> [Task statement]: Drop the images, then output the listing exactly.

> [Available data]:
--------------------------------

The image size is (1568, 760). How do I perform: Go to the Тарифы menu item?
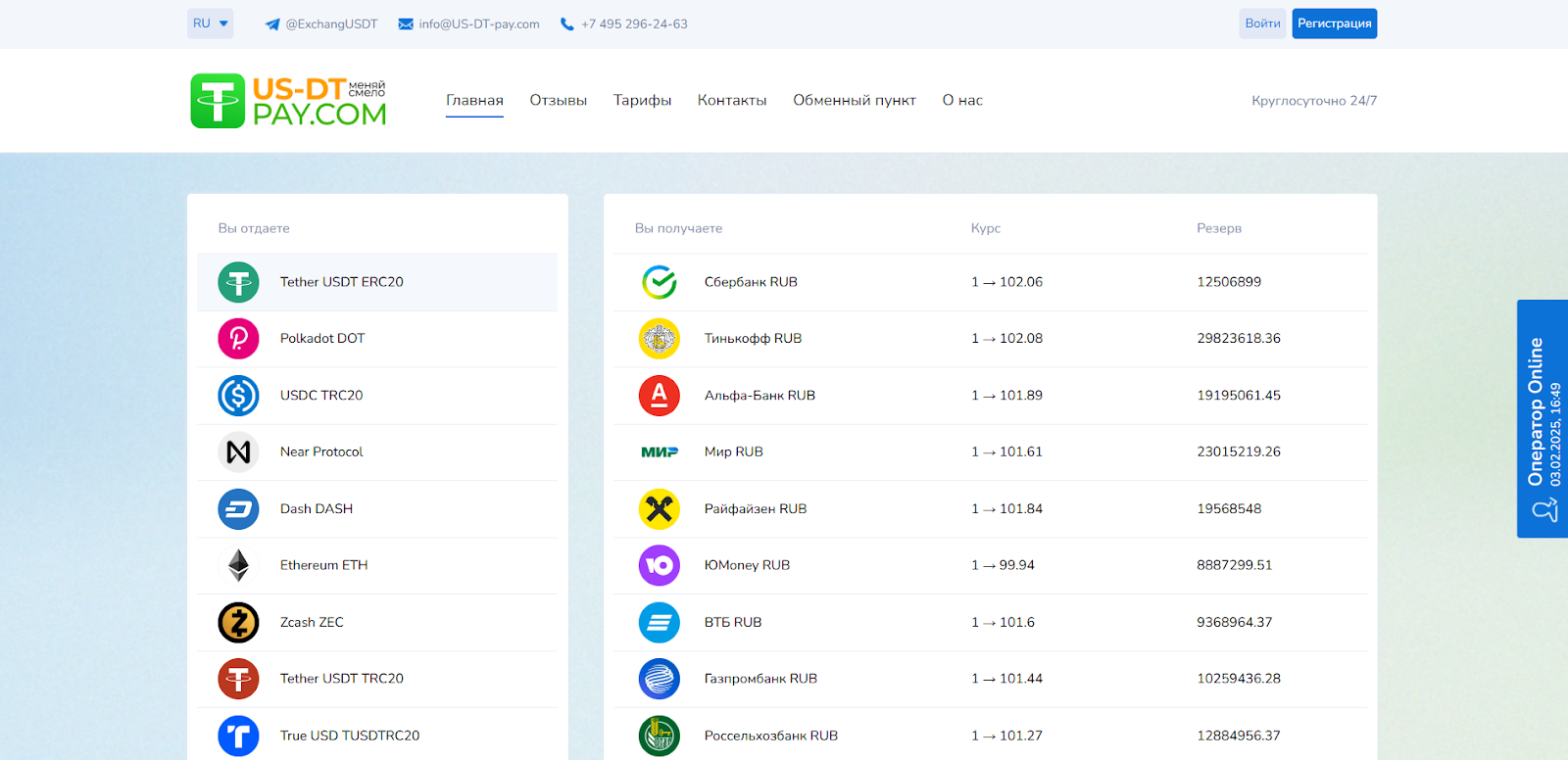(x=642, y=100)
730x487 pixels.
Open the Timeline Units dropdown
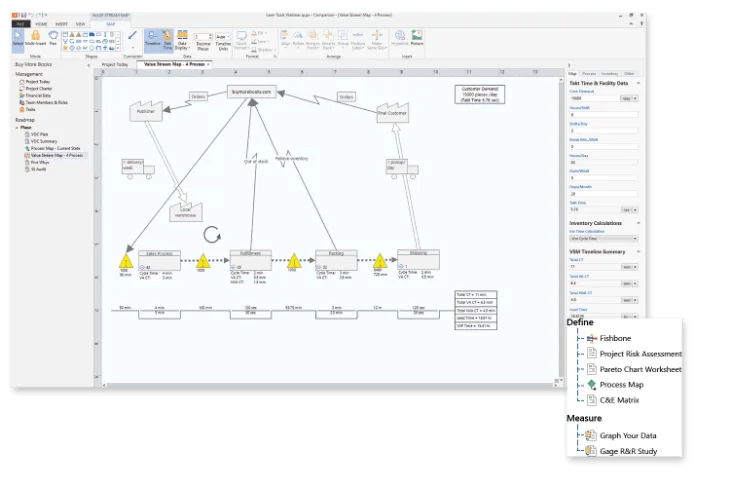(x=223, y=37)
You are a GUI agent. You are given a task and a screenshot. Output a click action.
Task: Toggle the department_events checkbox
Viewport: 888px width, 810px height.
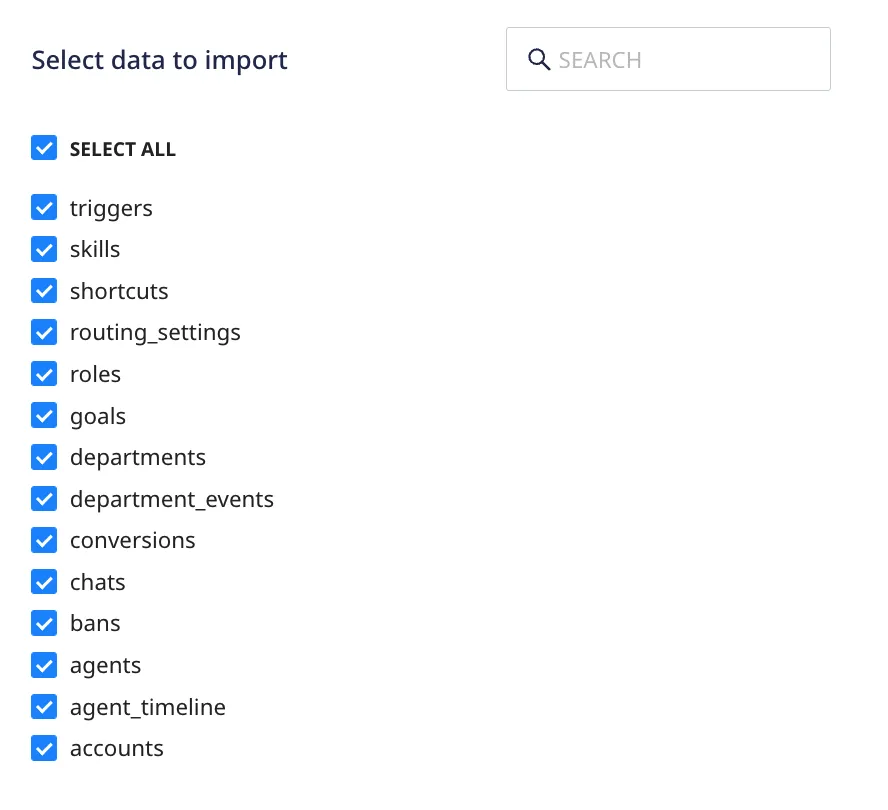(x=44, y=499)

--------------------------------

> [Solution to the problem]:
The image size is (1568, 760). How do I perform: Go to the Тарифы menu item?
(x=642, y=100)
730x487 pixels.
Open the Timeline Units dropdown
(x=223, y=37)
You are a GUI agent. You are given a task and a screenshot. Output a click action.
Task: Toggle the department_events checkbox
Viewport: 888px width, 810px height.
(x=44, y=499)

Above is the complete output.